Description of the task: Identical copies of all the records below are needed.

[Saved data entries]
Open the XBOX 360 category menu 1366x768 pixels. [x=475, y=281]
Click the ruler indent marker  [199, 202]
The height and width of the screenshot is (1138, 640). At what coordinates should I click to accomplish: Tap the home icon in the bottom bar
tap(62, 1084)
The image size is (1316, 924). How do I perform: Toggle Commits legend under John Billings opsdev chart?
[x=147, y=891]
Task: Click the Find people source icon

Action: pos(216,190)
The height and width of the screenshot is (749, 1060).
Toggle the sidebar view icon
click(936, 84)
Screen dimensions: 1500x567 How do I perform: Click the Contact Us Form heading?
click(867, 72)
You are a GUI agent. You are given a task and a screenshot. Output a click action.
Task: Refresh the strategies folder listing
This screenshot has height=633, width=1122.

Answer box:
Open the XBOX 360 category menu 1366x768 pixels. [x=475, y=281]
Click the ruler indent marker  [199, 202]
The height and width of the screenshot is (1138, 640). At what coordinates should I click to accomplish: Tap the home icon in the bottom bar
tap(62, 1084)
The image size is (1316, 924). How do I perform: Toggle Commits legend under John Billings opsdev chart?
[x=147, y=891]
Task: Click the Find people source icon

Action: pos(216,190)
The height and width of the screenshot is (749, 1060).
Toggle the sidebar view icon
click(936, 84)
Screen dimensions: 1500x567 How do I perform: Click the Contact Us Form heading?
click(867, 72)
You are a GUI agent. You are given a task and a screenshot. Output a click action.
Task: Refresh the strategies folder listing
This screenshot has height=633, width=1122.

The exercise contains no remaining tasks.